PCA9685 - Multiple Servo Control Using Arduino

Published  February 12, 2024   3
PCA9685 Multiple Servo Control

The 16-channel 12-bit PWM/Servo Driver, PCA9685, is an ideal module for precise control of multiple PWM outputs that are commonly used to control servos, LEDs, and other devices in applications such as robotics, automation, lighting, and servo motor control. In this project, we will use most of this module’s channels to control the Servo motors. At the same time, we will interact and learn all processes of controlling, interfacing, and coding this module so that you are well aware of the Unique use of this module. 

Components Required:

  • Arduino Uno R3
  • 8 * SG90 Servo Motor
  • PCA9685 16-Channel Module
  • External 5v-Adaptor
  • Jumper Wires

Servo Interfacing with Arduino

As you are well aware that Servo motors require PWM pulses to run and control them. The changing Duty Cycle PWM pulse can control the Angle of rotation. The Servo motors have three Wires named: VCC, GND, and PWM, and also a small internal circuitry present inside it.

Servo Motor Pinout

VCC: This wire is used to supply power to the servo motor—the positive voltage source, usually between 4.8V to 6V.

GND: This wire is the ground reference for the servo motor.

Signal (S or PWM): This wire sends control signals to the servo motor which connects to the PWM (Pulse Width Modulation) output pin on the microcontroller.

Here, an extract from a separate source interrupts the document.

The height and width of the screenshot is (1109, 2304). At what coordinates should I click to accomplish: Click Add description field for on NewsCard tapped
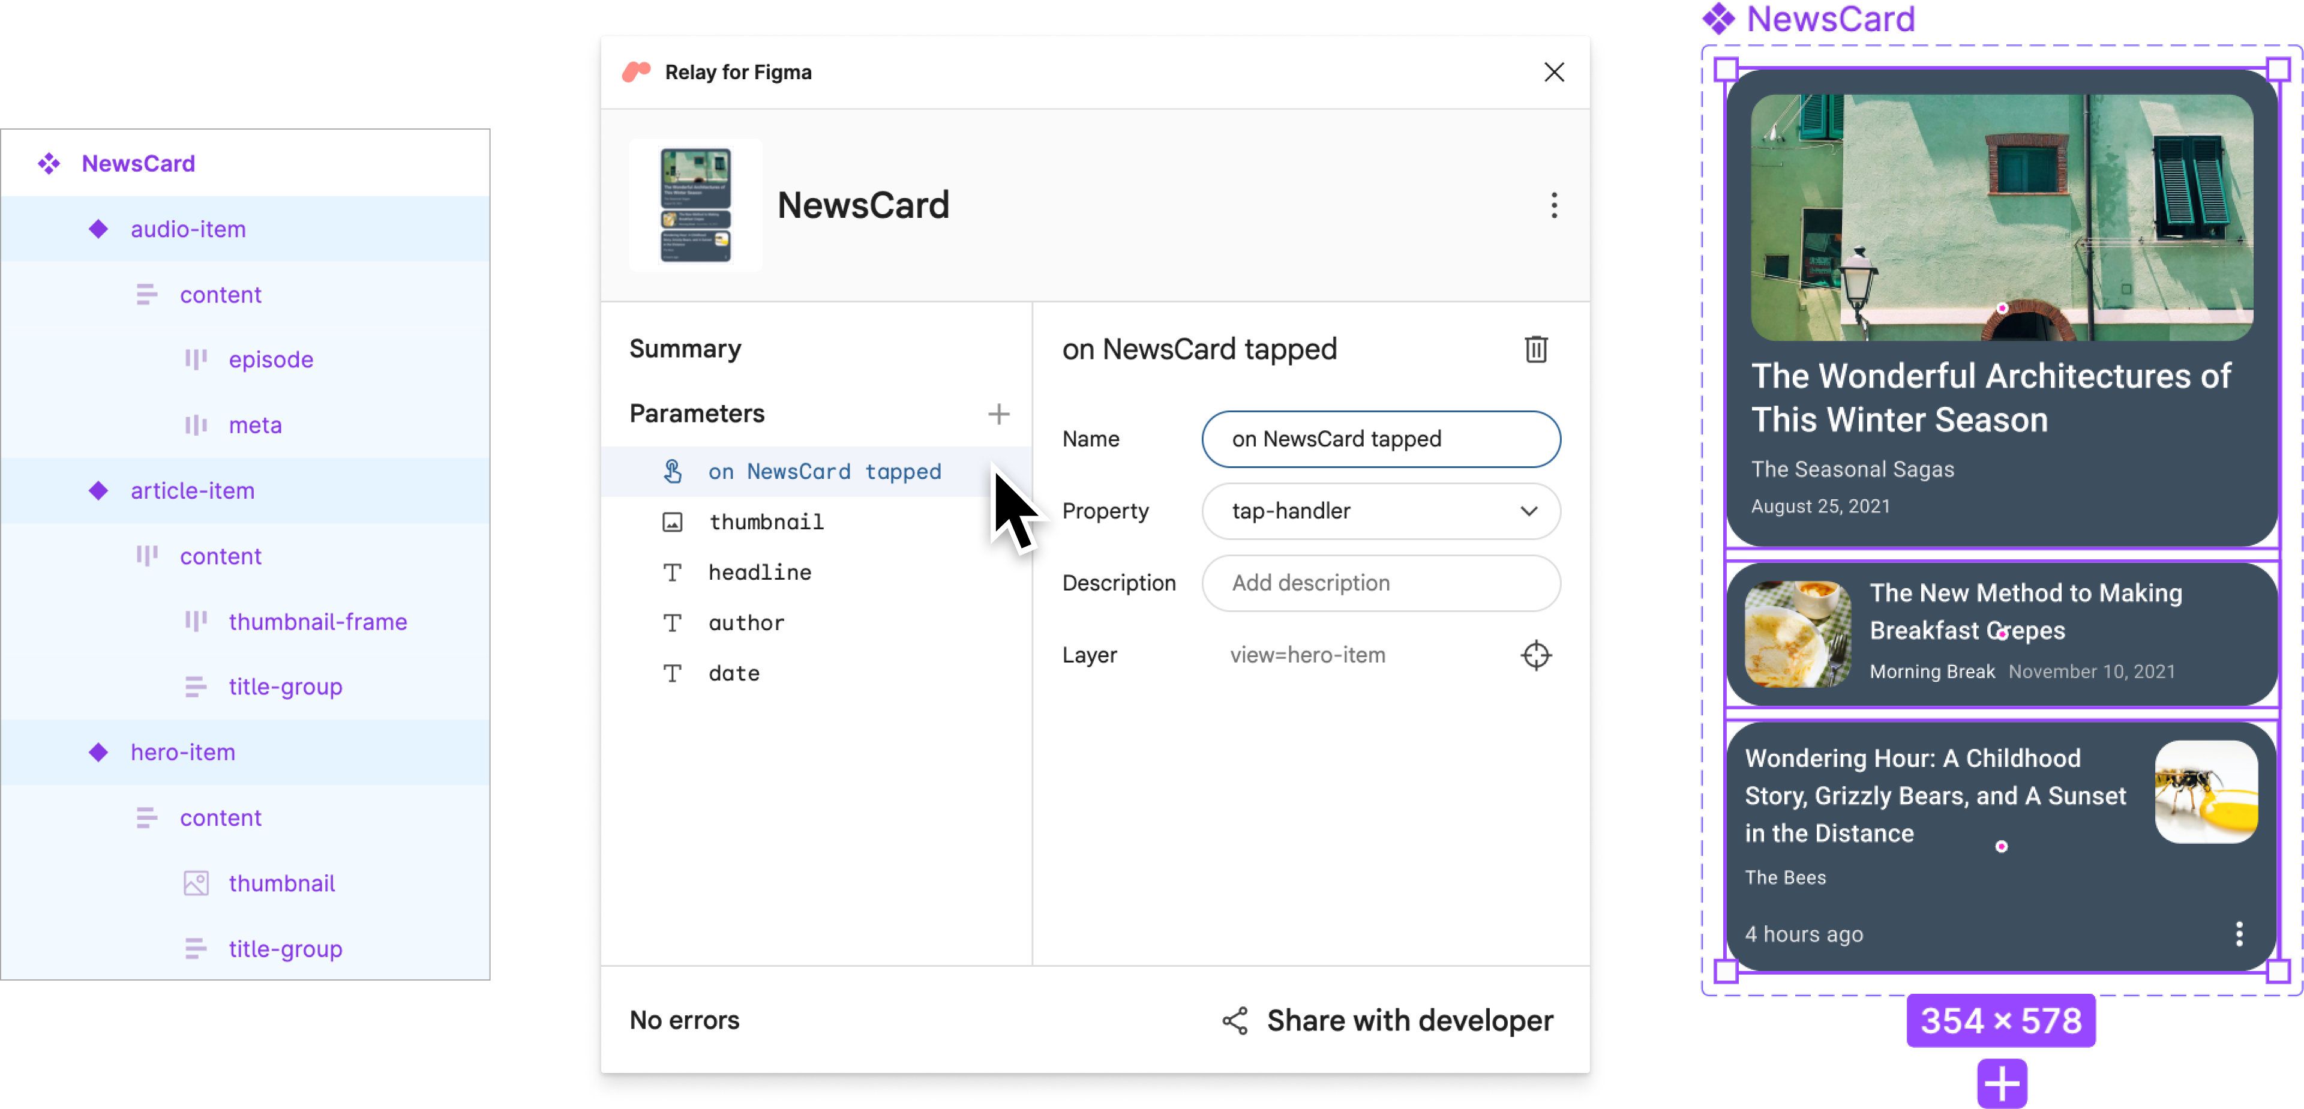pyautogui.click(x=1380, y=583)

The Connection of the servo with Arduino is pretty simple and only requires three connections:

  • Connect VCC and GND of Servo to 5v and Ground to the Arduino
  • Connect any Digital PWM pin to the Servo’s Yellow (PWM) wire.

Then upload Sweep Sketch from the Servo.h library inside Arduino IDE to make it rotate from 0 to 180 and vice-versa.

Servo.h Library

Moreover, all deep details for understanding servo motors will be provided in the article on How to Control Servo Motor using Arduino

Multi-Servos Interfacing using Arduino

Most of you might ever use Arduino for any kind of project, it’s a commonly used microcontroller. The Arduino has only Six PWM output pins, meaning it can handle only Six servos at a time. Let’s say your robot project requires 8 servos to control synchronously the arm’s position. In this case, you need to change the microcontroller which will cost you even more, and the Controller won’t be fully utilized. And then there are only a few options left other than purchasing any different microcontroller like:

  • Using Multiplexing: The technique used to control multiple servos with limited PWM pins. This involves rapidly switching between servos, sending PWM signals to each one in turn. This can be done manually using code, or you can use dedicated ICs like the 74HC595 shift register to expand your PWM outputs. The technique cannot be easily implemented.
  • Software PWM: Connecting the servos to digital pins on the Arduino and writing code to generate PWM signals on the digital pins using the Arduino IDE will control the servos. 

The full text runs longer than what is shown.